Text below:
Take Covid-19, which is spreading like a storm cloud.  What can we do about it?  We can wash our hands more often, and watch for symptoms, and avoid crowded places.  But mostly we just stand and watch the cloud move along, not knowing when it might decide to dump some rain, and whether we’ll get wet. 

A virus is invisible, as it travels through the air.  It wafts gently towards people, looking for the moist places where it can grow.  It comes for its victims without a bite or a sting, with nothing dramatic happening, and lays them flat for a little while – or forever.  Three thousand people have died, mostly those who were already weak, or who lacked any kind of medical care. 

It’s a very Piscean epidemic.  We humans have always been colonized, although we pretend we’re autonomous beings.  But we’re permeated with different life-forms of all sizes and kinds, and mostly we make amicable arrangements with them.  There are no barriers, though.  And so we’re helpless when confronted with less benign life-forms that want to merge with us.    

And there are no barriers between people, either.  None of us live in isolation.  Rich people have always needed poor people to do the work for them, to cook their food and take care of their children. So we’re all in this together, touching each other in a million ways.
End of Text.
Source information below:
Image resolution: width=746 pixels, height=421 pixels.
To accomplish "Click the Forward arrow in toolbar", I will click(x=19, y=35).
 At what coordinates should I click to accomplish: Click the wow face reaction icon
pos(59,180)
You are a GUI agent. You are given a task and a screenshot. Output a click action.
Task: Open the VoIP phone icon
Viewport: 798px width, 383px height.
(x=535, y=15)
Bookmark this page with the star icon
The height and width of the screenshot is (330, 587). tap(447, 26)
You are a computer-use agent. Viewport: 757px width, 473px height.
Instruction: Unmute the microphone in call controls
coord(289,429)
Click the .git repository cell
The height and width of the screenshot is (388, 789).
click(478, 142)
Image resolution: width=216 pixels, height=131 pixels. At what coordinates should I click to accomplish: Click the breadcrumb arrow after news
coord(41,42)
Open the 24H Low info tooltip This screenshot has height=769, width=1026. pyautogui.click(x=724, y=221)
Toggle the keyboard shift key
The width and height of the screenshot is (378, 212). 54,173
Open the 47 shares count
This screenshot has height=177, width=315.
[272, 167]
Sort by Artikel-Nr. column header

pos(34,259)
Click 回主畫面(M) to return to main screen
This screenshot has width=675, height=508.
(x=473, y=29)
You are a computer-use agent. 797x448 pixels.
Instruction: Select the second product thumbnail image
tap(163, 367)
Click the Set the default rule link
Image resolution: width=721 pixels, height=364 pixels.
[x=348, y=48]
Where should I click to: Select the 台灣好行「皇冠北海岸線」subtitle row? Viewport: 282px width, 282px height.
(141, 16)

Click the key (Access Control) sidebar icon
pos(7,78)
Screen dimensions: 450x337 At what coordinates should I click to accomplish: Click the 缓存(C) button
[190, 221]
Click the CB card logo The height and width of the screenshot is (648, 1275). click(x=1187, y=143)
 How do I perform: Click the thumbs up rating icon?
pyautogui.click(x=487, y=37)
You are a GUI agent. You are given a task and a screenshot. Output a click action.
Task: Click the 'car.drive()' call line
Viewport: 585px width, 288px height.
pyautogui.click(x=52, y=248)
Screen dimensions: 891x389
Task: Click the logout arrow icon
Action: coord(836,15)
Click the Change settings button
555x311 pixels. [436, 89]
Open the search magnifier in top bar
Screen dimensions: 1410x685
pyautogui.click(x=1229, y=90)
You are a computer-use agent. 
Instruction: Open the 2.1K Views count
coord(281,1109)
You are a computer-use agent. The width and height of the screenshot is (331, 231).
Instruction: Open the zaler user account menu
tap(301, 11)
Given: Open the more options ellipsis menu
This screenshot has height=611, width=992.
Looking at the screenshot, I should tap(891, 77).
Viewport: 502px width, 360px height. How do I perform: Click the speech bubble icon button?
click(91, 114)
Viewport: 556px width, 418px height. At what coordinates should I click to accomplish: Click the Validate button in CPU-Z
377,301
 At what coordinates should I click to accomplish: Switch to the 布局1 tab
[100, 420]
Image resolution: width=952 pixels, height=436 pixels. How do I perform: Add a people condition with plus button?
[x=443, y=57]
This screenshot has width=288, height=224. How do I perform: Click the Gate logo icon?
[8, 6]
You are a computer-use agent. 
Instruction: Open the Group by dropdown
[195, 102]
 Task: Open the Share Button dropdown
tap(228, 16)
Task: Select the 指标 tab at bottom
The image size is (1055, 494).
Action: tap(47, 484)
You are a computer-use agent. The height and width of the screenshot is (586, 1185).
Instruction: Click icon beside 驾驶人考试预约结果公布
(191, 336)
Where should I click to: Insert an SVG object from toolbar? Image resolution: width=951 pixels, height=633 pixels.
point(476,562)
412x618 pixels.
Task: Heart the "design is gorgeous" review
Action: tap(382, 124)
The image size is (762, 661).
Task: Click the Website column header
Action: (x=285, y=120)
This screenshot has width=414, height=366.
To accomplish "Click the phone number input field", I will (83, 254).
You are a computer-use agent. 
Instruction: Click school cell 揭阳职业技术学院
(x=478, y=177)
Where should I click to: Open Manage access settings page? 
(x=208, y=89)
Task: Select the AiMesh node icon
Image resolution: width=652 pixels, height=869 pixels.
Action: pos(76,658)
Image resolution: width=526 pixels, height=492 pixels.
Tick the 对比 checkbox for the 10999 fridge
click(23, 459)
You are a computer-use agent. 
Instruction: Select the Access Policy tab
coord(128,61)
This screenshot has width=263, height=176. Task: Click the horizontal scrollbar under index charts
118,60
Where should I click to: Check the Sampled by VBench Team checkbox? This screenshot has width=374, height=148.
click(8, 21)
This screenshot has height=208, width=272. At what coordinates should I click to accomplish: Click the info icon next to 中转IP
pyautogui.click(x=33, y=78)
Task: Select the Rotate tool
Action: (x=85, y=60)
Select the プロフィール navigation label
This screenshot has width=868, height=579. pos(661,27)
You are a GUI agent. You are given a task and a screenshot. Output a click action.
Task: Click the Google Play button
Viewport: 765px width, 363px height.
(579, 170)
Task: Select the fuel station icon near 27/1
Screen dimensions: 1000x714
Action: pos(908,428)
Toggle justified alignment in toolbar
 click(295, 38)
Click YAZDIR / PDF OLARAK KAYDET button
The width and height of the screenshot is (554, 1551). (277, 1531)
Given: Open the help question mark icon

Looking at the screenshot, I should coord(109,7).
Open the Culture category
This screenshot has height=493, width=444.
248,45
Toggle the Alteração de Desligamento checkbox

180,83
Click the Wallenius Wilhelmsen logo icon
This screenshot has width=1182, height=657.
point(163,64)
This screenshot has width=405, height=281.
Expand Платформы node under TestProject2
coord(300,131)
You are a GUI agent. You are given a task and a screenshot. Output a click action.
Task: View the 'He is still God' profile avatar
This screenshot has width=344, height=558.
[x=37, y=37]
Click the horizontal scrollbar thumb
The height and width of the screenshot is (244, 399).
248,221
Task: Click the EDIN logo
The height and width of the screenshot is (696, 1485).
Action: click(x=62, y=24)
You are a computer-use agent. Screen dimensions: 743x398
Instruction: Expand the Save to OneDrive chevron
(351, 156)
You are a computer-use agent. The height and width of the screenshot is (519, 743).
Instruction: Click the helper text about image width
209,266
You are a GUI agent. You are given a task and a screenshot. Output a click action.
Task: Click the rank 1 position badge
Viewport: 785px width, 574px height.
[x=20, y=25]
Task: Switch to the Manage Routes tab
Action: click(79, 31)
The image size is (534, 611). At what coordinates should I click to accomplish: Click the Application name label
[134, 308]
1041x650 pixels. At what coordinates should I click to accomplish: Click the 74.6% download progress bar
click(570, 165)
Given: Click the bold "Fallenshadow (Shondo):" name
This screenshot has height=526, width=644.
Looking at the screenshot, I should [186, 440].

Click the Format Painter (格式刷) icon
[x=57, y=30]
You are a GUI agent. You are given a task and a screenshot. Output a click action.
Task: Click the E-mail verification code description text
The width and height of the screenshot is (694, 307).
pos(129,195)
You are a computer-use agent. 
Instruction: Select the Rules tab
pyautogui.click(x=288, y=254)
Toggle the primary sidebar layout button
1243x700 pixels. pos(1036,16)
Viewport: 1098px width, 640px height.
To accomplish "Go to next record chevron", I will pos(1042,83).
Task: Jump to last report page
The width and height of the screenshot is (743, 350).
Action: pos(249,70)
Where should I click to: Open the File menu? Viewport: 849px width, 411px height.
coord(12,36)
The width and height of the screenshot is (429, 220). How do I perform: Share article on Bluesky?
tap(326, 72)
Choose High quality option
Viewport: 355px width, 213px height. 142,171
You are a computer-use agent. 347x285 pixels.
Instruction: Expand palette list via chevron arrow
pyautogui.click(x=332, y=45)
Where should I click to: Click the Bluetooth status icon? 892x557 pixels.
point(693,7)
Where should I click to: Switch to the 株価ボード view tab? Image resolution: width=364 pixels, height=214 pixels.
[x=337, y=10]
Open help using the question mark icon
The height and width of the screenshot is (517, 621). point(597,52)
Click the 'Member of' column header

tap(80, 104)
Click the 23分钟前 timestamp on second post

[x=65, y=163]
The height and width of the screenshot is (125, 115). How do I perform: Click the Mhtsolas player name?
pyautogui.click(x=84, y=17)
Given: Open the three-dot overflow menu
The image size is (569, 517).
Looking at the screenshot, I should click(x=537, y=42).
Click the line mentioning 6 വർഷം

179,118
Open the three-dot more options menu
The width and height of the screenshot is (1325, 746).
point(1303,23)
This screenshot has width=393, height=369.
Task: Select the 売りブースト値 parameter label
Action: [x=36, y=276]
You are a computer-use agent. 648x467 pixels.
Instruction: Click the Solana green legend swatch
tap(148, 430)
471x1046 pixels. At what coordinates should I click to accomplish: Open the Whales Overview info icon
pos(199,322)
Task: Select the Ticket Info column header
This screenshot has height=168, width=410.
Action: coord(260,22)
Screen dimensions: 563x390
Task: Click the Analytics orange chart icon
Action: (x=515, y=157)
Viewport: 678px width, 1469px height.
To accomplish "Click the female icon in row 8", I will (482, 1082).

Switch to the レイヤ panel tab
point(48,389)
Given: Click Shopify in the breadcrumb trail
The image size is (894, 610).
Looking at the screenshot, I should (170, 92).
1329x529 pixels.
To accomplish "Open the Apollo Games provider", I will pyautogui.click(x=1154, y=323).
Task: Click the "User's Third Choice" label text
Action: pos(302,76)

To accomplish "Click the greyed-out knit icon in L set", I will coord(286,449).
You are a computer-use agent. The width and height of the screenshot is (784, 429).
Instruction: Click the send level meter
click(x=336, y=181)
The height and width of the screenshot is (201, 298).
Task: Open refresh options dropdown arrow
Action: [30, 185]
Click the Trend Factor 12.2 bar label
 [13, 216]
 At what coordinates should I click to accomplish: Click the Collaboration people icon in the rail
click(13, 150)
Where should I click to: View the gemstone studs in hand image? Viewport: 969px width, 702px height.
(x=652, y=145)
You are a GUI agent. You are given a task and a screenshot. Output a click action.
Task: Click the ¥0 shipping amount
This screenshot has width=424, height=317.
End of Source information.
### Work task
Output the part of the Covid-19 text from "Take Covid-19, which" up to and including "of medical care.", copied word for word. The items come from a different source than the Covid-19 text.

### Answer for the task
Take Covid-19, which is spreading like a storm cloud.  What can we do about it?  We can wash our hands more often, and watch for symptoms, and avoid crowded places.  But mostly we just stand and watch the cloud move along, not knowing when it might decide to dump some rain, and whether we’ll get wet. 

A virus is invisible, as it travels through the air.  It wafts gently towards people, looking for the moist places where it can grow.  It comes for its victims without a bite or a sting, with nothing dramatic happening, and lays them flat for a little while – or forever.  Three thousand people have died, mostly those who were already weak, or who lacked any kind of medical care.